_Exercise prompt:_
In the entries below, find the line containing "Submit Tax Exempt Documentation (432, 2548)" and the line containing "Share (243, 1287)". Copy those two lines and everything between them exactly, and only that.

---+---

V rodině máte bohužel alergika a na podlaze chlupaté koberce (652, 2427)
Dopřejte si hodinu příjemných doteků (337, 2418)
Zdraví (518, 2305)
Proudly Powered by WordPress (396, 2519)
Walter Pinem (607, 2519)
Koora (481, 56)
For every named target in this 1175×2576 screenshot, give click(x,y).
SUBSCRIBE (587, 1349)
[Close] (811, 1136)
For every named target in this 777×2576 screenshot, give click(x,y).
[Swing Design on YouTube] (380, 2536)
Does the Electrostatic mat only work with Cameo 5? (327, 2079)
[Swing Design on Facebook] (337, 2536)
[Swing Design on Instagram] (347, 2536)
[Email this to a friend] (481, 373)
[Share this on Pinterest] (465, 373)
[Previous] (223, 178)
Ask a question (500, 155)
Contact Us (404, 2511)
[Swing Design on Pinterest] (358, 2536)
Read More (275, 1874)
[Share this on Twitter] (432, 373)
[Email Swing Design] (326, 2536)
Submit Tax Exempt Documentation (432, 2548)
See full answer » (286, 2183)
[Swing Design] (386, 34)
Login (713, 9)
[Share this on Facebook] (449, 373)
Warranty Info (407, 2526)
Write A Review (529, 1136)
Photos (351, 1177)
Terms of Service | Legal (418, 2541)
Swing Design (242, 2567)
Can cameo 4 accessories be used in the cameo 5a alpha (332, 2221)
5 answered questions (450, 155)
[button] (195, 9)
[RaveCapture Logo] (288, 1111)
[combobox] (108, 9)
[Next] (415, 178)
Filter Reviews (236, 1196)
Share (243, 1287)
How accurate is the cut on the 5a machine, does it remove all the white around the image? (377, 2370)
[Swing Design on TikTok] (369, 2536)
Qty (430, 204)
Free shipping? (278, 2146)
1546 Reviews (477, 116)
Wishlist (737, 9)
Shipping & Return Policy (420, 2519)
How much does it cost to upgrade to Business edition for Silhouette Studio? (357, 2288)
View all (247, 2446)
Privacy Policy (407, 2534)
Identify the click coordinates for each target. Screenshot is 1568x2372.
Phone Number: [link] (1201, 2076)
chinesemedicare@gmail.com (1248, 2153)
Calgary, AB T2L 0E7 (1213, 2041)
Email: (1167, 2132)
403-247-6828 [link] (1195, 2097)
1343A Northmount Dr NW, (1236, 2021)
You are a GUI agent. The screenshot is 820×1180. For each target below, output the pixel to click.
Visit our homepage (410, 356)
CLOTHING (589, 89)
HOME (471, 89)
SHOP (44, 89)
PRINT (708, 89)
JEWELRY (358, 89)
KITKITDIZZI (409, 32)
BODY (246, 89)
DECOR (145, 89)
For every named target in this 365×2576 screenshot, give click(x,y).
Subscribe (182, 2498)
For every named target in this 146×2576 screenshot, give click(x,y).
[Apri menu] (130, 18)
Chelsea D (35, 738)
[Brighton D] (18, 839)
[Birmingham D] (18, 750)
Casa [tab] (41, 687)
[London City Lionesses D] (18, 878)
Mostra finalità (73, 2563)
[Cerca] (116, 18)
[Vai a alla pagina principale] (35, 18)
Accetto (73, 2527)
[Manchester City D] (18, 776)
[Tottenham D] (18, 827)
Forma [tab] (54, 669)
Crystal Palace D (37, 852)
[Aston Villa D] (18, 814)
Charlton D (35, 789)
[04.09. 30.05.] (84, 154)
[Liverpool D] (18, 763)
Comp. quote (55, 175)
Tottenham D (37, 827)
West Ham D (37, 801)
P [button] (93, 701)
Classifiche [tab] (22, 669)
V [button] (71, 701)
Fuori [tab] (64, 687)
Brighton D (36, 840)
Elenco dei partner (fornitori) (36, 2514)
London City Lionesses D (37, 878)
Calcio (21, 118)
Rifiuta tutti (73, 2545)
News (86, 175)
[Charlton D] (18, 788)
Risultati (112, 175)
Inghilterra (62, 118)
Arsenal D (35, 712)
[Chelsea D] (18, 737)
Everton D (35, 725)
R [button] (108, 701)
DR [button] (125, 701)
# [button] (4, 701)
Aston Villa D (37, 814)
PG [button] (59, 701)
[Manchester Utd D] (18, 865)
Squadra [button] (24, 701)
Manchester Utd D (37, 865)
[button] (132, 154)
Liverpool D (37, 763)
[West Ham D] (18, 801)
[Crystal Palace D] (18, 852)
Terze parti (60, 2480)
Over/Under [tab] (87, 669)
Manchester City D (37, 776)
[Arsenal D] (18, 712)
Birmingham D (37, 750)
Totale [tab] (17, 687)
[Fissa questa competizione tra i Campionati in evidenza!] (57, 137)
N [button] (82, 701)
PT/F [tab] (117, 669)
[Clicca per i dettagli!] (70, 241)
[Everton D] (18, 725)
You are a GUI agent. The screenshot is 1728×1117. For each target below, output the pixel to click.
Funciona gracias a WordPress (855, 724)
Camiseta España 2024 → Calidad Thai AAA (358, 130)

---+---

_Response:_
Submit Tax Exempt Documentation (432, 2548)
See full answer » (286, 2183)
[Swing Design] (386, 34)
Login (713, 9)
[Share this on Facebook] (449, 373)
Warranty Info (407, 2526)
Write A Review (529, 1136)
Photos (351, 1177)
Terms of Service | Legal (418, 2541)
Swing Design (242, 2567)
Can cameo 4 accessories be used in the cameo 5a alpha (332, 2221)
5 answered questions (450, 155)
[button] (195, 9)
[RaveCapture Logo] (288, 1111)
[combobox] (108, 9)
[Next] (415, 178)
Filter Reviews (236, 1196)
Share (243, 1287)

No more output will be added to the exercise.